Thank you for working on this notebook. In addition to what you pointed out as pending edits, here are a few things that I would like to note.

Some cleanup is needed:

  • Images are missing in markdown in two places: Example Output Data Structure and Example Document Content. Instead, this is rendered. [[IMG:EXAMPLE_DOCUMENT_IMAGE]] # Image disabled - use --include-images to enable
  • def verify_customer_support_results(job_id=None): - the name of the function is a leftover from the previous notebook, but it doesn’t match this new topic, please rename. Please refactor to a generic name.
  • Please refactor to remove this legacy function:
def run_verification_with_images(job_id):
    """
    Legacy wrapper function - now just calls verify_customer_support_results with job_id.
    Use verify_customer_support_results(job_id) directly instead.
    """
    verify_customer_support_results(job_id)
  • Remove comments like this from the final version: AWS_REGION = os.getenv("AWS_REGION") # No default value as requested.

Broader issue:
Original requirement was to have an agentic setup.
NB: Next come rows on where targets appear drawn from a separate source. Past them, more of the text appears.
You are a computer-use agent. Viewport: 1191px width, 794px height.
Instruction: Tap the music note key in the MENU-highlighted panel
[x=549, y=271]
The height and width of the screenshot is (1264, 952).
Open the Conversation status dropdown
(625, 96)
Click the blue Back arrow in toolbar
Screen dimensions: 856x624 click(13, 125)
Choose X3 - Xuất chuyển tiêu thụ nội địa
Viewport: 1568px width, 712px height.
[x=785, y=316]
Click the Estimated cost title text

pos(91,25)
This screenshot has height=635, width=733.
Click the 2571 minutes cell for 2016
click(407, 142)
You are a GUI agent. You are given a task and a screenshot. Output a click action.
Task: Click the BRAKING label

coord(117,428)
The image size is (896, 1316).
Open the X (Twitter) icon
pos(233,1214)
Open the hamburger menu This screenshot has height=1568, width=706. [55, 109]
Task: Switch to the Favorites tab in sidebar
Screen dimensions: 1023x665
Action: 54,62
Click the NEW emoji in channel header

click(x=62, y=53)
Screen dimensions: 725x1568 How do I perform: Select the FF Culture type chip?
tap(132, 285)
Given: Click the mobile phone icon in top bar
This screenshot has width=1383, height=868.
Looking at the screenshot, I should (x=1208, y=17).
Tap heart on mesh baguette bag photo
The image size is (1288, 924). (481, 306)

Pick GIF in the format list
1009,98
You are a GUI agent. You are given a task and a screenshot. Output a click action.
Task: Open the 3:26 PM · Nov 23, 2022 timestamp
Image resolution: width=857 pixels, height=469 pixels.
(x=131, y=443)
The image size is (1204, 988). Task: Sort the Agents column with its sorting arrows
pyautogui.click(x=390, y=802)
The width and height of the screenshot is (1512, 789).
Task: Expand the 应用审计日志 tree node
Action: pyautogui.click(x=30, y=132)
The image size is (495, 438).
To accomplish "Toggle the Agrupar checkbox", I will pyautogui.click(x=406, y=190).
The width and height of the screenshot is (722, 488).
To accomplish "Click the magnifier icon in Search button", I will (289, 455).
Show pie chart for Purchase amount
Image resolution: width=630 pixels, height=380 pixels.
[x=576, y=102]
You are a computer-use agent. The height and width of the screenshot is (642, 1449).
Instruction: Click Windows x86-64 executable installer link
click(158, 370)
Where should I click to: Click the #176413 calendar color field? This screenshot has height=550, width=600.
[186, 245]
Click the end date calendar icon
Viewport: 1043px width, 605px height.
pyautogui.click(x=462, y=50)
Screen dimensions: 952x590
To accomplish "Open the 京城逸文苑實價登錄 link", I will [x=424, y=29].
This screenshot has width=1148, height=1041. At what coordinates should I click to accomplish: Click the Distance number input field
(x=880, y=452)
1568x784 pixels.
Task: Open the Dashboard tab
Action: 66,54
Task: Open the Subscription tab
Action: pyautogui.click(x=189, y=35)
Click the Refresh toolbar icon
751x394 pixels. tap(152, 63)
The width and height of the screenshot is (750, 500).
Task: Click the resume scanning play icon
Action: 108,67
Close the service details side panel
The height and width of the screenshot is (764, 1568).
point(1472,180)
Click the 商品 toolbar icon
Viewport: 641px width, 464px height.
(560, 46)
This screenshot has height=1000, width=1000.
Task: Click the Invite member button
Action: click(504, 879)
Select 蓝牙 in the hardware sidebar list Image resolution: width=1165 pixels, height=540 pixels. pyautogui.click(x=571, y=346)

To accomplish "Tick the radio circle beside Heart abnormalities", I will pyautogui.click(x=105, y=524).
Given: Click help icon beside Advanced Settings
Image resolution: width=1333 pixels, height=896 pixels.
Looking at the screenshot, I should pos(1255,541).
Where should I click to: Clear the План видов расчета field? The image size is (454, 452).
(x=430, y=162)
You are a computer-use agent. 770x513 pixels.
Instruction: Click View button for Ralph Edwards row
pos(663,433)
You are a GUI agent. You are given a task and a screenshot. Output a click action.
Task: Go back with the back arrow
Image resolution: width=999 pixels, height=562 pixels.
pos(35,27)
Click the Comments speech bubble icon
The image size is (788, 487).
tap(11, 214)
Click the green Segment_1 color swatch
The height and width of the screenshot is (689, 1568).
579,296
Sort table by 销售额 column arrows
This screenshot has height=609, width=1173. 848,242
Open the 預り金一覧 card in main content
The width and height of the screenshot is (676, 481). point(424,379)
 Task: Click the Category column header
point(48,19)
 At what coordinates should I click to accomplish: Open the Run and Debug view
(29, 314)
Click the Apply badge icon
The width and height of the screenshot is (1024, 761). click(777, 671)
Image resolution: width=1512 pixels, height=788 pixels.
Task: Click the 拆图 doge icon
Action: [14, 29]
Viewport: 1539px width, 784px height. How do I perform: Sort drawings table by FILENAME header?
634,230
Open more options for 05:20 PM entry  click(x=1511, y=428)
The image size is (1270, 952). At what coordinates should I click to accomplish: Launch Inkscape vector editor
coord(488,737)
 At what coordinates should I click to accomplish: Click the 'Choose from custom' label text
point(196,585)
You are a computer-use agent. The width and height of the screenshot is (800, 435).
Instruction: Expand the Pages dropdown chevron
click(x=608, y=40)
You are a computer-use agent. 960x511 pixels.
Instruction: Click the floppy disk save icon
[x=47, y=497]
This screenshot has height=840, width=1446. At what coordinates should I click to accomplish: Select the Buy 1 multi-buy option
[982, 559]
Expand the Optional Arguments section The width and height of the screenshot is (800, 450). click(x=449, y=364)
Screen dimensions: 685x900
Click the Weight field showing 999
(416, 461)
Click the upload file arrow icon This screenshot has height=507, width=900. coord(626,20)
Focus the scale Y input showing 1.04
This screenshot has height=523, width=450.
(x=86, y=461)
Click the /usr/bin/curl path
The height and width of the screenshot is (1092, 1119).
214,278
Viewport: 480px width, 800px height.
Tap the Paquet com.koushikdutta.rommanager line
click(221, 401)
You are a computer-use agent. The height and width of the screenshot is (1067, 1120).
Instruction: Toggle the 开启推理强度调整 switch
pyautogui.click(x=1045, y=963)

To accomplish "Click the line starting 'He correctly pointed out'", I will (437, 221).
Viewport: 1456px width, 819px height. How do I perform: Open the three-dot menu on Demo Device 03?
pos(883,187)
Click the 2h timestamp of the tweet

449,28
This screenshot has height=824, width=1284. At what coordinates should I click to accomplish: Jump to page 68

See ticket description https://app.asana.com/1/1205771759461250/project/1211227331310166/task/1211385625012202?focus=true
Here’s a quote:

When user asks the Agent to provide a weekly report:
1. the Agent should check if there are documents in the S3 bucket. If there are documents there,  trigger a job for the pre-configured workflow via API into the permanent AstraDB collection. It should wait for the docs to be processed. Once the docs are processed, retrieve all the documents that were processed that week (using corresponding metadata - see the docs) to generate a report. Also, once docs are processed, empty the bucket.
2. This should be a two-agent setup . One agent is an orchestrator: checks for documents and run workflows, another agent creates summaries. Handle the case where all of the documents over the week won’t fit into the context window.

While you do generate a newsletter with several LLM calls, I do not see the requested agentic setup.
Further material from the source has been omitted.